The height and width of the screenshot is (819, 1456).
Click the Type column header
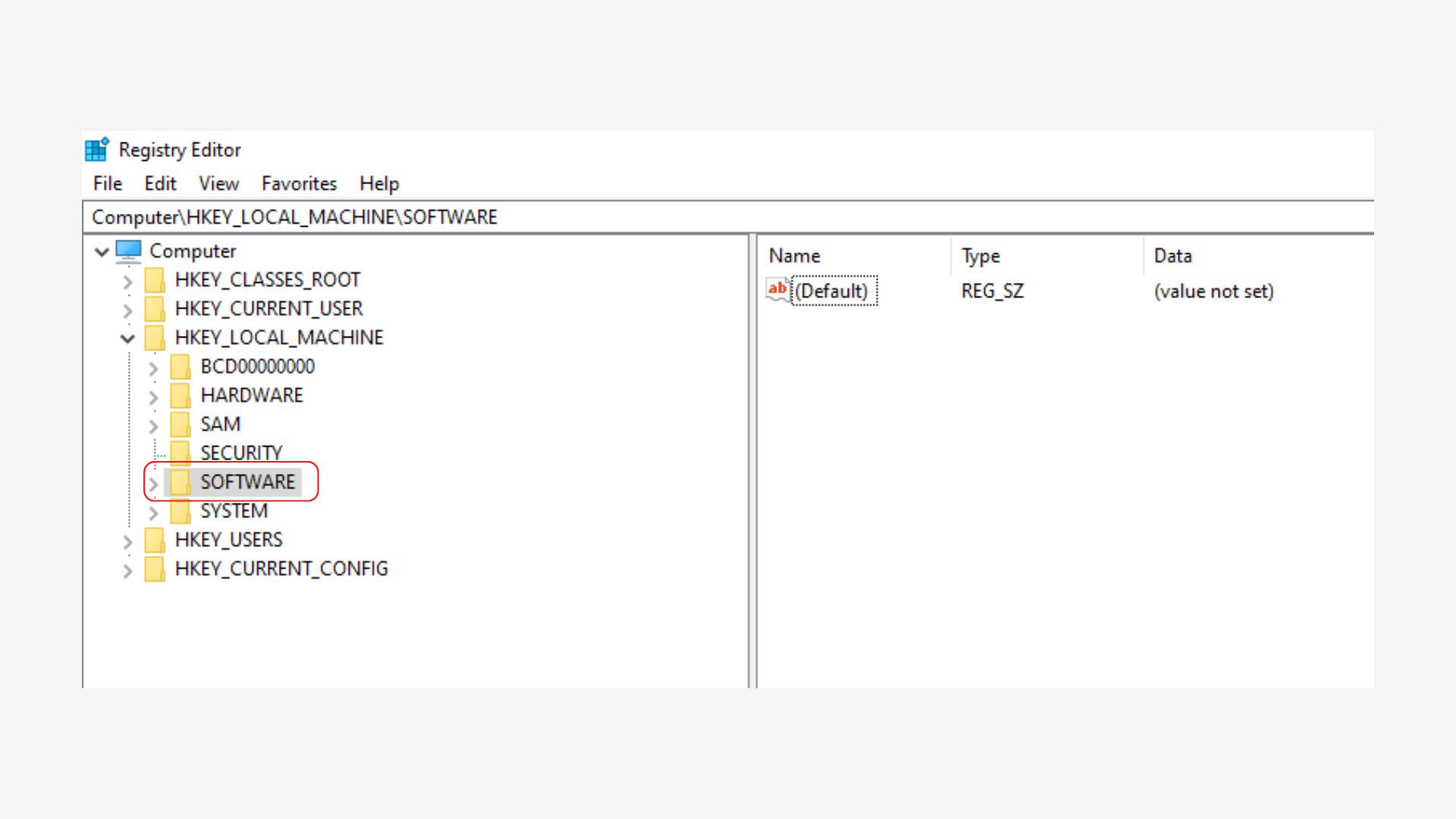pyautogui.click(x=981, y=256)
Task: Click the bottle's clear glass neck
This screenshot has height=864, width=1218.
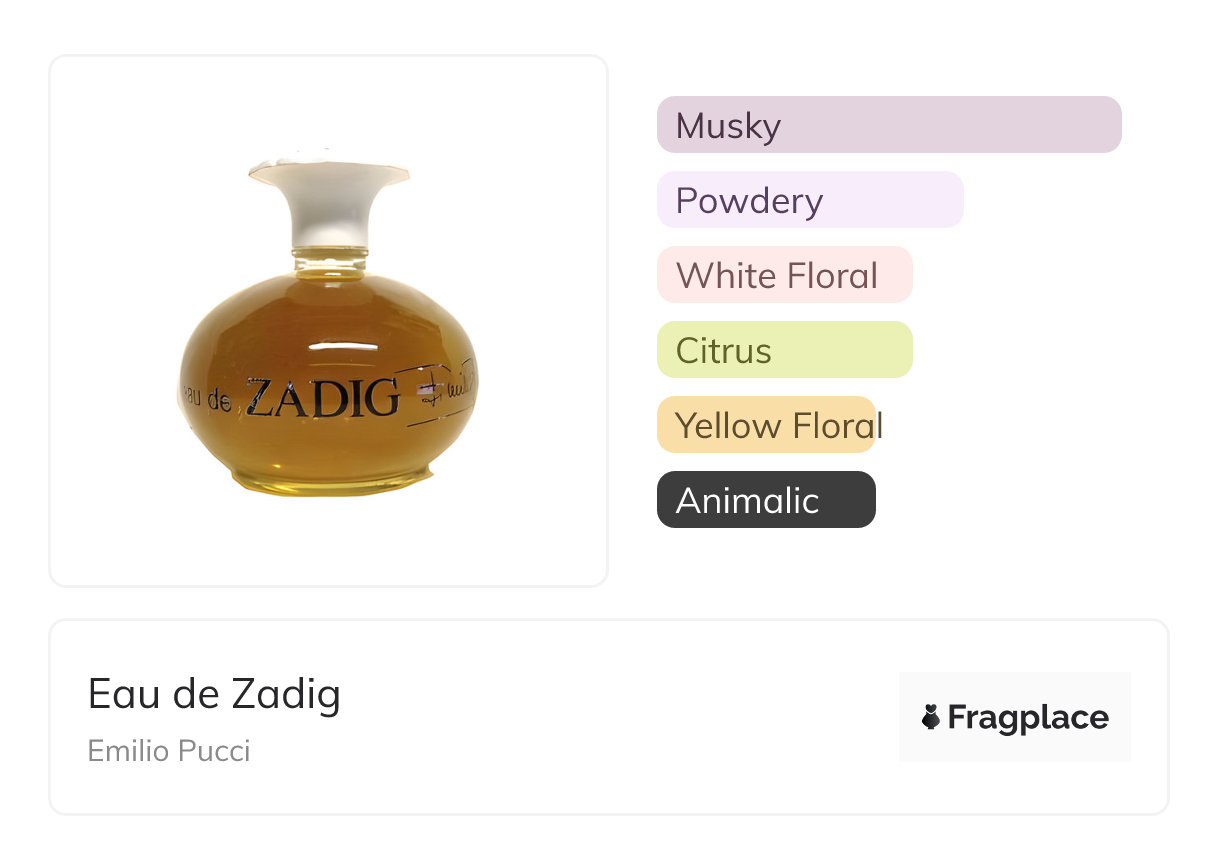Action: pos(329,260)
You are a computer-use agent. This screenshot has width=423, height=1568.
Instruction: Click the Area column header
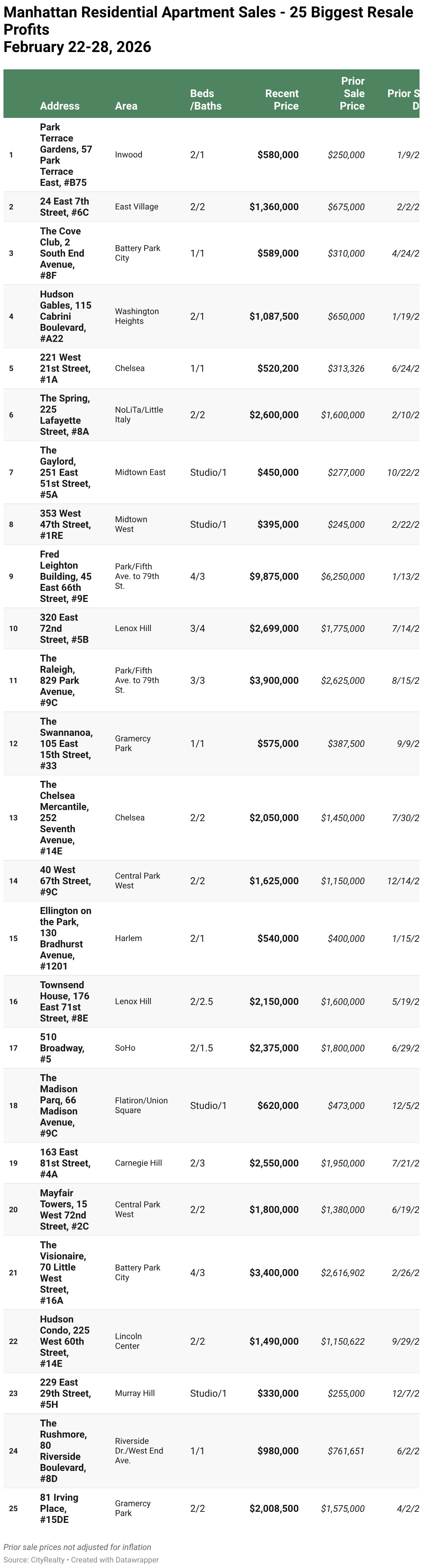(x=126, y=106)
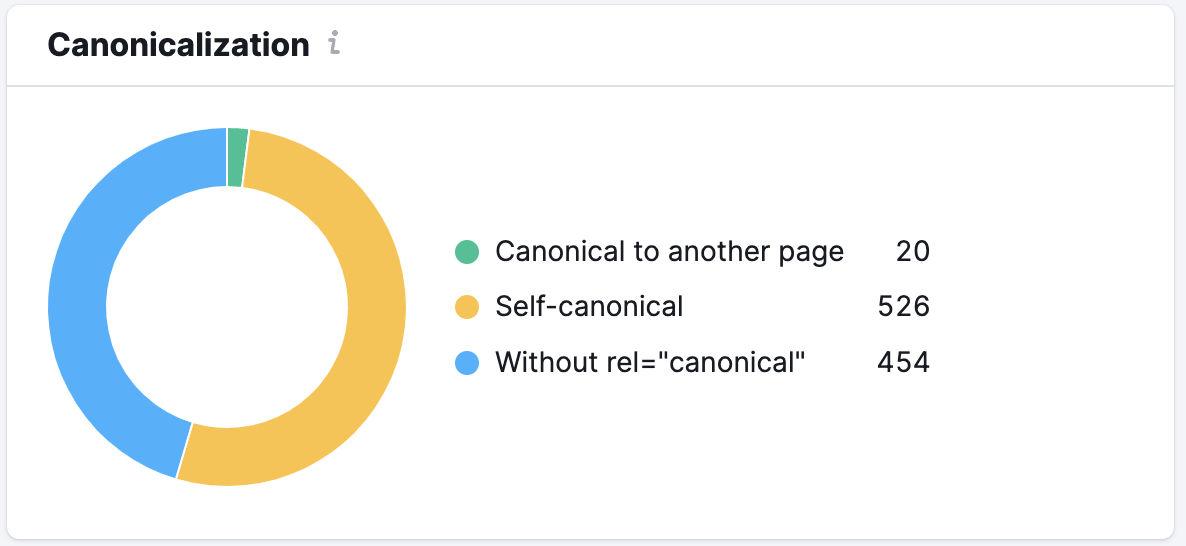Click the blank header area right of the info icon
The height and width of the screenshot is (546, 1186).
point(750,45)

▶ _PROBLEM DESCRIPTION_
Copy the records above word for word, leaving out the pictures.

▶ _WRITTEN RESPONSE_
The height and width of the screenshot is (819, 1456).
Click the Type column header
pyautogui.click(x=981, y=256)
Task: Click the bottle's clear glass neck
This screenshot has height=864, width=1218.
Action: pos(329,260)
You are a computer-use agent. This screenshot has width=423, height=1568.
Instruction: Click the Area column header
(x=126, y=106)
Click the blank header area right of the info icon
The height and width of the screenshot is (546, 1186).
point(750,45)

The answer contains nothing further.